ワインの定義は「ぶどうから作られるが、ぶどうジュースではないもの」(あくまで素人の個人的な意見)です。ぶどうに限らずジュースは甘くて均一で、全体主義国家のようです。一方、ワインはブレンドしなくても(フランスワインの強みはそのブレンド技術だそうですが----)、複雑性があり、作り手が違うと、予測不可能な多様性が生じます。高濃度のアルコールで、酔うことさえできればよいという「アルコール原理主義」とは正反対のものです。

 

軽度から中等度飲酒の観察研究(一般住民589人、平均80.1歳)では、総アルコール摂取量とワインの摂取量が全脳容積と正の相関がありました。ビールと蒸留酒には同様の関係はなかったので、保護効果は主としてワインによります(ワインを飲むと脳が萎縮しにくい!)。
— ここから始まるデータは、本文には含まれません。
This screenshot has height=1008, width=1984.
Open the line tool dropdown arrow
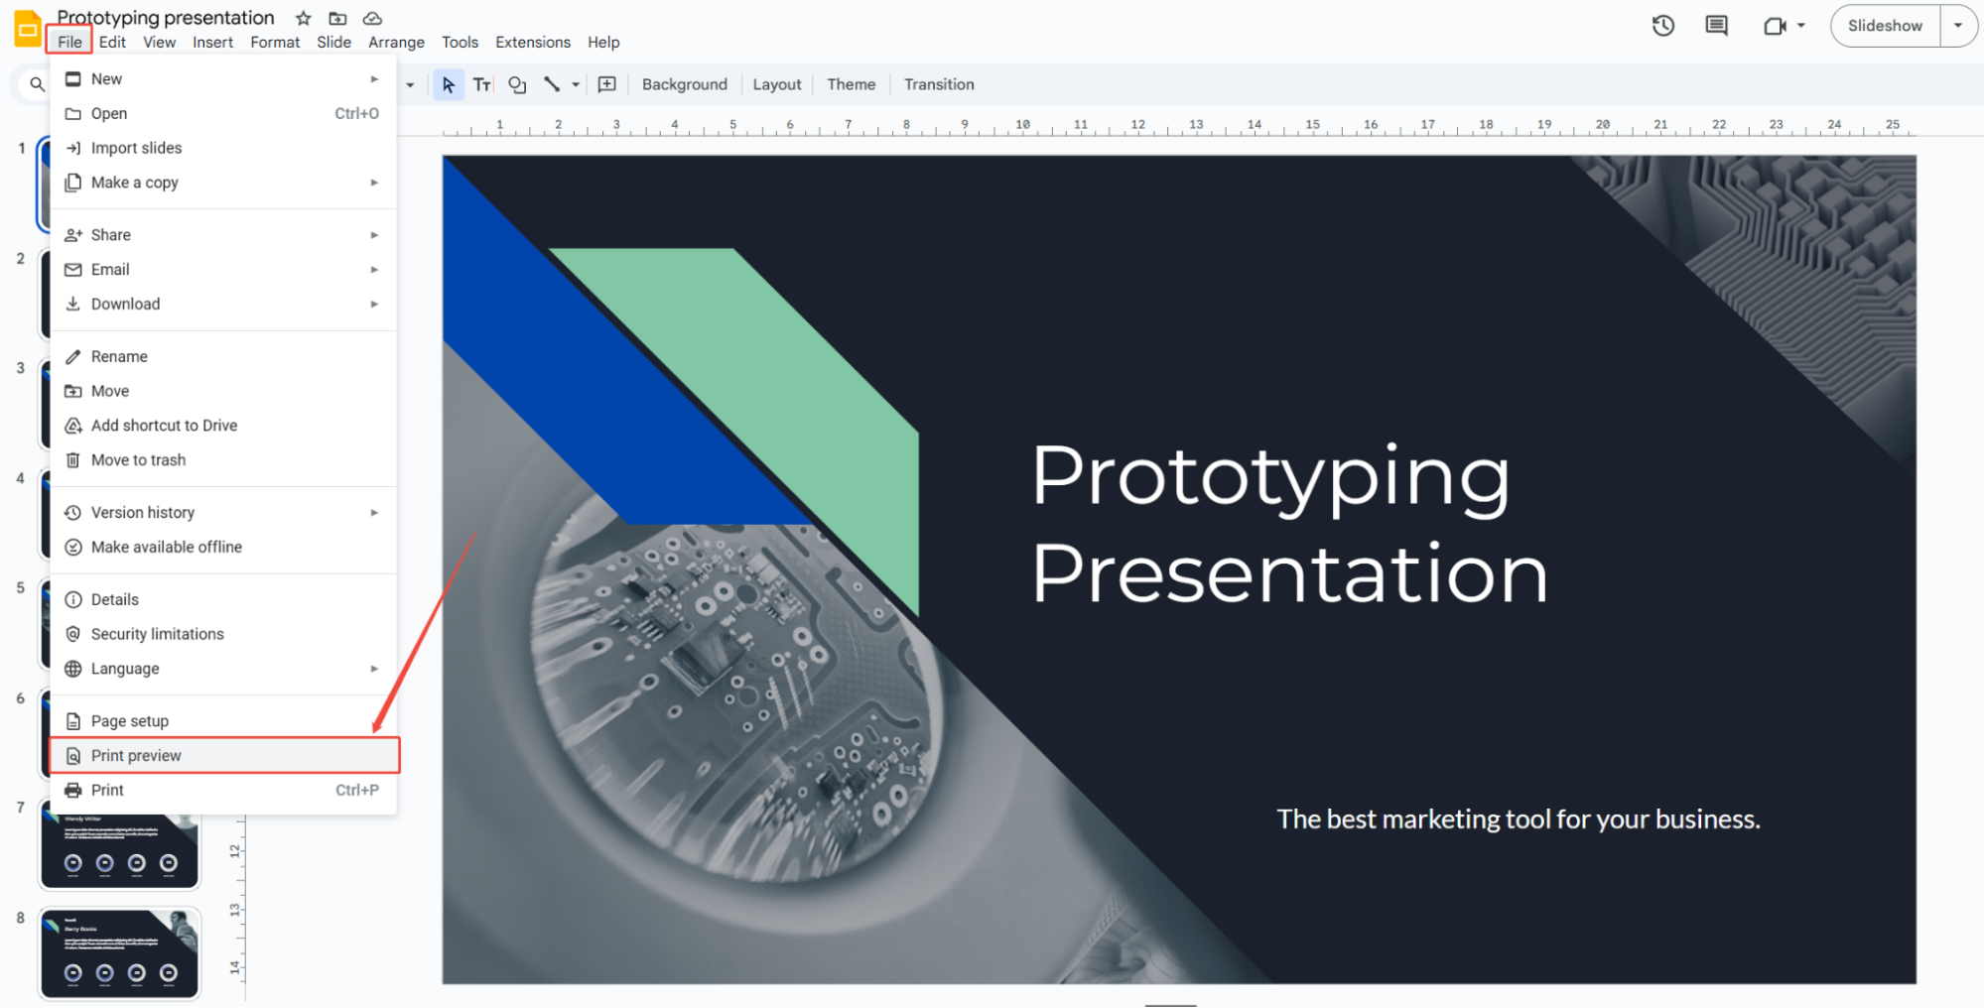pos(574,85)
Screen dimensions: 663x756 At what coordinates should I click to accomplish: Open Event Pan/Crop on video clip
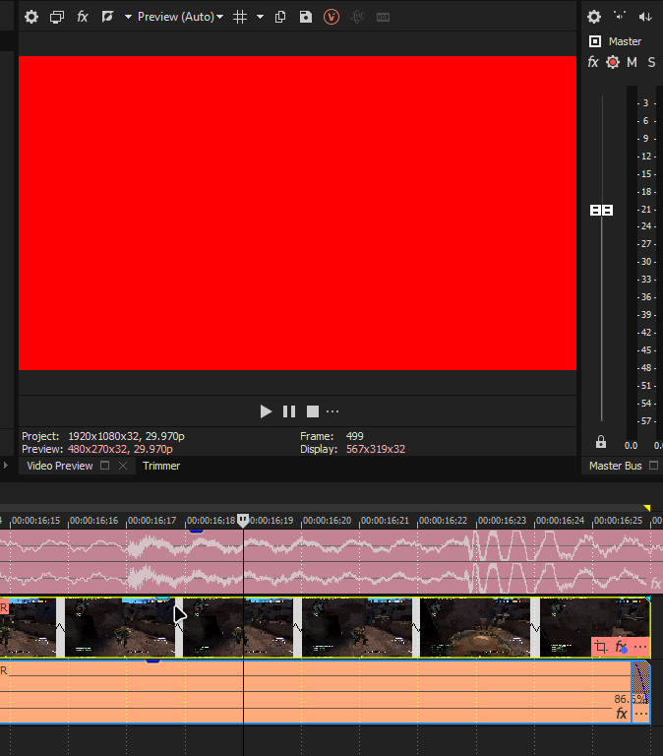click(x=602, y=647)
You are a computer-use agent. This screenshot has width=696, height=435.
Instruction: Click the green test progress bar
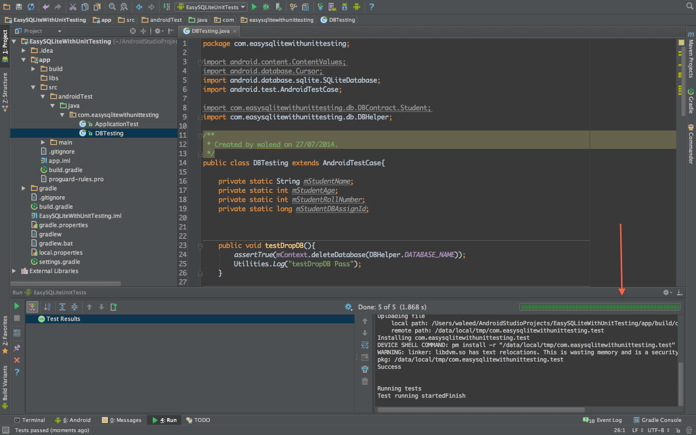point(600,307)
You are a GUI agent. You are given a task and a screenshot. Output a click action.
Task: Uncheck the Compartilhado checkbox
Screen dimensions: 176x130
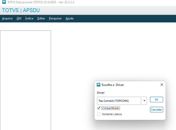tap(99, 108)
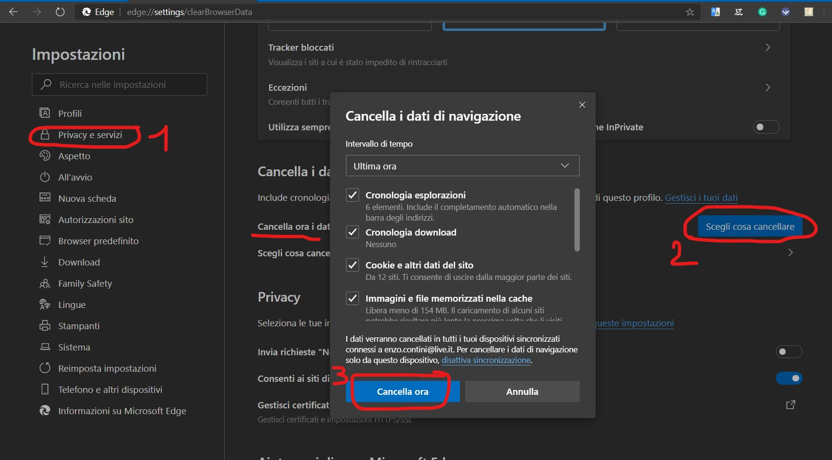Click the translate extension icon in toolbar
The width and height of the screenshot is (832, 460).
[x=716, y=12]
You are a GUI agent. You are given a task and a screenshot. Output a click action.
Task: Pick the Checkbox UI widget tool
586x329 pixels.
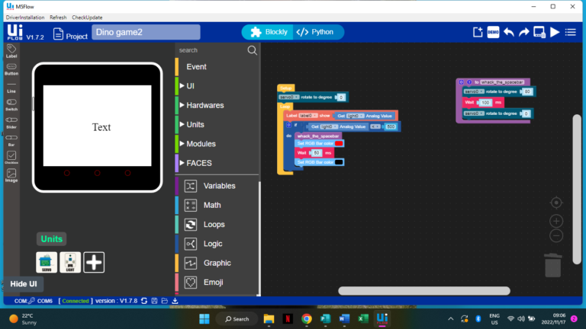click(11, 157)
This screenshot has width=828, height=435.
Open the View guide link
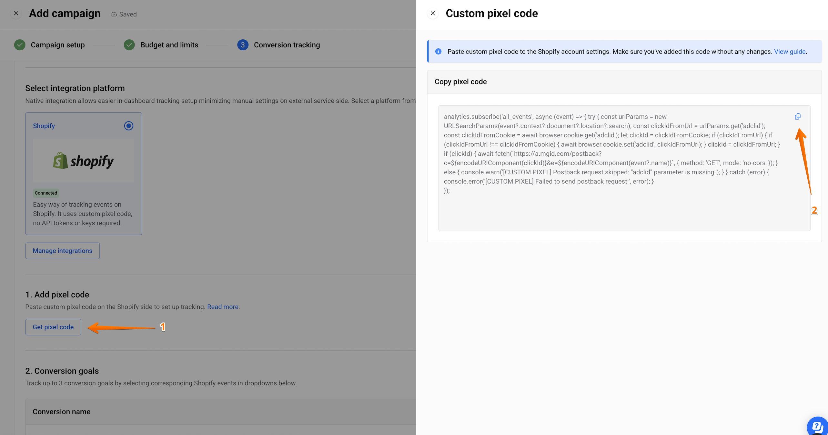tap(790, 52)
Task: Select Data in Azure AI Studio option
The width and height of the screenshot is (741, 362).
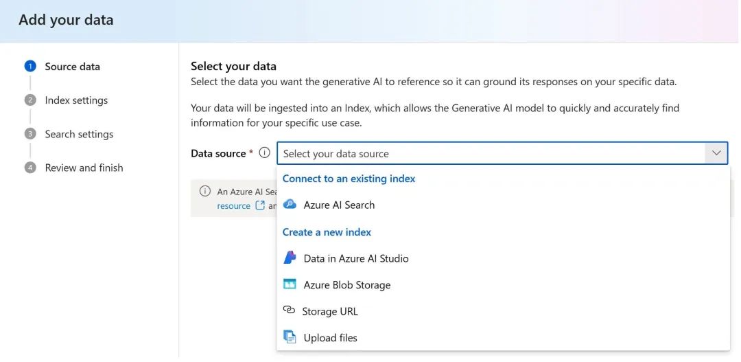Action: (x=356, y=258)
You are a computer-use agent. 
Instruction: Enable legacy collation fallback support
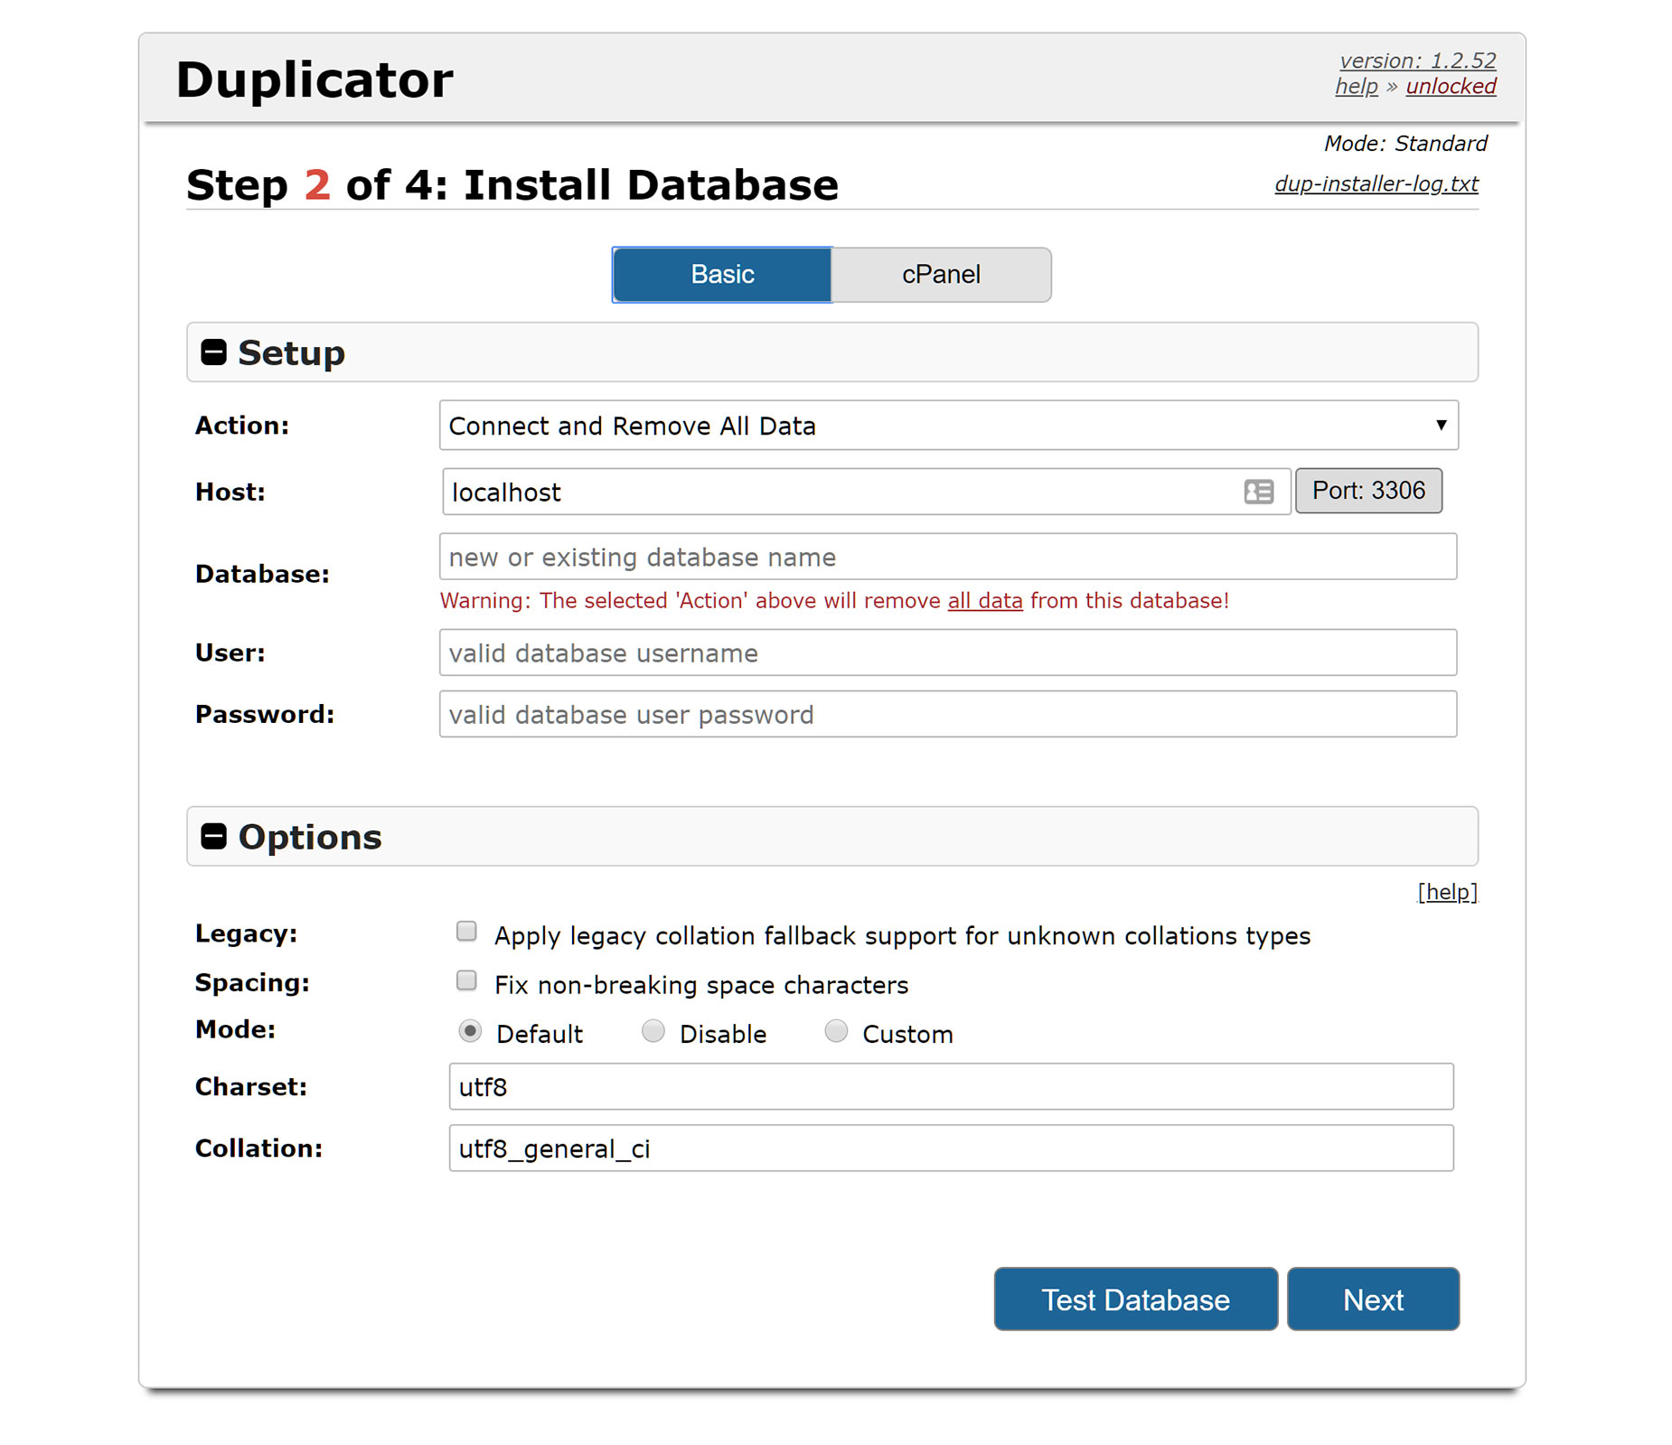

軽度から中等度飲酒による認知症予防や脳保護効果が、お酒の種類ではワインにあることがしばしば報告されています。システマティックレビューで見つけた16の研究のうち、12がメタアナリシス(定量評価)に用いることができました。ワインによる認知機能低下のリスクは0.72と約3割減でした。WHOが推奨している男性30グラム/日、女性20グラム/日以下の飲酒では認知機能低下のリスクは0.59(4割減のリスク)でした。赤ワインと白ワインの差は解析できませんでしたが、適量のワインに脳保護効果があることは(少なくとも観察研究からは)信頼性のある事実のようです。

 

ワインの脳萎縮軽減(保護)効果は、特に赤ワインに多く含まれる抗酸化物質(フラボノイドとポリフェノール)によると言われていますが、実はワインを飲むヒトの食生活や生活習慣が良いからかもしれません。本当にワインに脳保護効果があるのか、確認するためにはランダム化比較試験が必要です(が、実施は不可能でしょう)。ですから「適量のワインなら飲んだほうが良い」とは言えません。